Revenue figures for the fourth quarter, which ended on June 30, showed a contraction of 8% year-over-year, landing at $1.25 billion. While this performance fell short of expectations, it was still slightly above Wall Street’s predictions. Within the company’s various sectors, Coty faced challenges in both its prestige and consumer beauty divisions. The prestige sector, marked by the global launch of Boss Bottled Beyond and an expansion of the Hugo Boss brand in the U.S., reported a net revenue of $760.6 million, down 5% from the previous year. On the other hand, the consumer beauty segment, which includes popular mass fragrance brands like Adidas and Vera Wang, suffered a more serious decline, with net revenue of $491.8 million—down 12% year-over-year.
Coty’s Chief Executive Officer, Sue Nabi, reflected on the challenging quarter, stating that while the results were in line with expectations, there is much still to be accomplished. She highlighted that the company is laying the groundwork for a strong launch calendar in fiscal year 2026 and expects organizational changes to yield positive results in the coming months. Nabi emphasized the company’s commitment to entering the next strategic phase with an increased focus on its core strengths and the most attractive market categories that promise substantial returns.
Looking ahead to fiscal 2026, Coty anticipates a decline in like-for-like sales, projecting a drop of 6% to 8% in the first quarter, followed by a continued decrease of 3% to 5% in the second quarter. However, optimism persists for a recovery in the latter half of the fiscal year. Earlier in April, the company made headlines with plans to cut up to 700 jobs, signaling a reevaluation of strategies implemented during the pandemic. This move reflects Coty’s responsiveness to the rapidly changing beauty market landscape.
In June, conversations around Coty’s future escalated as reported by WWD, with whispers of the company seeking potential buyers. Although discussions were in their infancy, industry insiders suggested that any potential sale would likely not be straightforward. It was indicated that Coty could explore divesting two major divisions—its Luxury division, which houses high-end brands like Gucci and Burberry, and its Consumer division, which includes mass-market names like Covergirl and Max Factor. However, a Coty spokesperson stated they do not comment on such rumors, keeping the industry and investors guessing.
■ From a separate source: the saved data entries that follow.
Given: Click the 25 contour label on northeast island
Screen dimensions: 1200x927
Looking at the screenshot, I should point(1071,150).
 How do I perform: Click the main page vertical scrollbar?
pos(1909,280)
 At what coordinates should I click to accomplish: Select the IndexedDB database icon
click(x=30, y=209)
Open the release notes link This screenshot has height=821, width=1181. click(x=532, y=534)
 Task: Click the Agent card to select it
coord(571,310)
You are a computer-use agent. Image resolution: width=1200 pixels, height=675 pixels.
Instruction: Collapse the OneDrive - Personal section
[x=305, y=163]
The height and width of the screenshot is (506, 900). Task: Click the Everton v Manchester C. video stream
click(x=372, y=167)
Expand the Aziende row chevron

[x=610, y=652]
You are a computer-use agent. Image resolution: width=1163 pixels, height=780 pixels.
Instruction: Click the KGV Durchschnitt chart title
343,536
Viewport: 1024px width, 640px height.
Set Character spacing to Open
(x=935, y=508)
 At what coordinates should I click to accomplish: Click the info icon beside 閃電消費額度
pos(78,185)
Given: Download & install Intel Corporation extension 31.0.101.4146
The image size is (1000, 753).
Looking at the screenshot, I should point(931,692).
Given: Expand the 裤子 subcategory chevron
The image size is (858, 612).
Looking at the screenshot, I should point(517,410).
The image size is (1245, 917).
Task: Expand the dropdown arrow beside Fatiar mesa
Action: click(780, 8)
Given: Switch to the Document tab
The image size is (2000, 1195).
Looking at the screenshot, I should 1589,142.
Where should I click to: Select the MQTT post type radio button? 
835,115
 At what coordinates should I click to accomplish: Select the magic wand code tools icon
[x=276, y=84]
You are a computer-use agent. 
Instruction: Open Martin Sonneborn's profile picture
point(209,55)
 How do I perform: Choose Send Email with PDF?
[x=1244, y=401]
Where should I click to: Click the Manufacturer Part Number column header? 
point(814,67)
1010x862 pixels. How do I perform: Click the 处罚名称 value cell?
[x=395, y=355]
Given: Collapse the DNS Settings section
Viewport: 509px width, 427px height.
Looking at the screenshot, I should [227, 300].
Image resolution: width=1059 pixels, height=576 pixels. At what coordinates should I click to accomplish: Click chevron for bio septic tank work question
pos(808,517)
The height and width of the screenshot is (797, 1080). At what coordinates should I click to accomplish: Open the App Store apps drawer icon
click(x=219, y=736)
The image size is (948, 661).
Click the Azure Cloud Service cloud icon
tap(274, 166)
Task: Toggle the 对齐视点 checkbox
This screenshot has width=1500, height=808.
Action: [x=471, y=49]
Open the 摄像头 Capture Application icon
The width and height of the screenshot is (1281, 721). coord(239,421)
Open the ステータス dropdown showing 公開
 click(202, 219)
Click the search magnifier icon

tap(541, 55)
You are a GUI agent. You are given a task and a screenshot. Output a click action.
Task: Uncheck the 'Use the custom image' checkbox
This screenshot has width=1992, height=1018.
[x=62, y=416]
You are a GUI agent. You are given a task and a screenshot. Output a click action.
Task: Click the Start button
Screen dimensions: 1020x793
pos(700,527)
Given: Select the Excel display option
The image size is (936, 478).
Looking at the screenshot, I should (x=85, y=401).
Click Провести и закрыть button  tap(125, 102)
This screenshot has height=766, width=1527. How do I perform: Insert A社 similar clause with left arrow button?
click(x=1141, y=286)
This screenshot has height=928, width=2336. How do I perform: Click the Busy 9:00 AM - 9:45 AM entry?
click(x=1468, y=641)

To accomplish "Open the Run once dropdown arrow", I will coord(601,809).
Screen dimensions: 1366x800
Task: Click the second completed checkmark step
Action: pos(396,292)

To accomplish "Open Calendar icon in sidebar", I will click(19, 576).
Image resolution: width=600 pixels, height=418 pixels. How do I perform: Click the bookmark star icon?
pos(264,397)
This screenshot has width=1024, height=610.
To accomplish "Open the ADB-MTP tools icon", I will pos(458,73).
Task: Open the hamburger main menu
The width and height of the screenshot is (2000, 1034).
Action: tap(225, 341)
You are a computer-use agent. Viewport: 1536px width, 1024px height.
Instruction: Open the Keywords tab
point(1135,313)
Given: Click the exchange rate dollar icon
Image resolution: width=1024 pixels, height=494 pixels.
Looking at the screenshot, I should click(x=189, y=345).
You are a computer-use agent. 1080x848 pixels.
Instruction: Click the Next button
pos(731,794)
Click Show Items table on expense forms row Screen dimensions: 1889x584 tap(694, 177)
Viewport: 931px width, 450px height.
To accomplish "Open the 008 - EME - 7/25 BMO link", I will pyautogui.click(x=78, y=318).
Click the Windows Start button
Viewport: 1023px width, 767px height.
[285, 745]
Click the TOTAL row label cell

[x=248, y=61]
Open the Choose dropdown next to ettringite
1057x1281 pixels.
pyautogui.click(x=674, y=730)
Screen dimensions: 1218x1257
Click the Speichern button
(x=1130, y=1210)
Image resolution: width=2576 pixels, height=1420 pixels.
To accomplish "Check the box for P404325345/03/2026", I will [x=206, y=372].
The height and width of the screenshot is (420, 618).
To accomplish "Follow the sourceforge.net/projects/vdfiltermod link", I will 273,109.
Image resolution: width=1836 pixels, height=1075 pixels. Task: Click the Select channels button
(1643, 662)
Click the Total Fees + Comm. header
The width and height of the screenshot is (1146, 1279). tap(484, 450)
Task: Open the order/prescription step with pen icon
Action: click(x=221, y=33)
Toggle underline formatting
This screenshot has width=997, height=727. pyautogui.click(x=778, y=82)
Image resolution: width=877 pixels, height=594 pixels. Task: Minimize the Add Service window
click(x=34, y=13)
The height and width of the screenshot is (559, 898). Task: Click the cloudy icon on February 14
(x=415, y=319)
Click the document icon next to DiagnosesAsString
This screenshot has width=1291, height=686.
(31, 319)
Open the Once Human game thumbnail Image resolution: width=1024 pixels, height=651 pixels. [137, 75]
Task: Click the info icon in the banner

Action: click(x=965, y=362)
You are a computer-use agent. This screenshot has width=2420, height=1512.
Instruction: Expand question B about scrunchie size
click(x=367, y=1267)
As Coty navigates these turbulent waters, the company remains a pivotal player in the beauty industry. With its dual listing in New York and Paris, the future could hold significant transformations that may redefine its market position. While the immediate financials present hurdles, Coty’s leadership is committed to upholding its esteemed brand values and ensuring a return to growth through strategic innovation and sharper market focus. The journey ahead for Coty promises to be one filled with opportunities for renewal and resilience amidst evolving consumer preferences and economic pressures.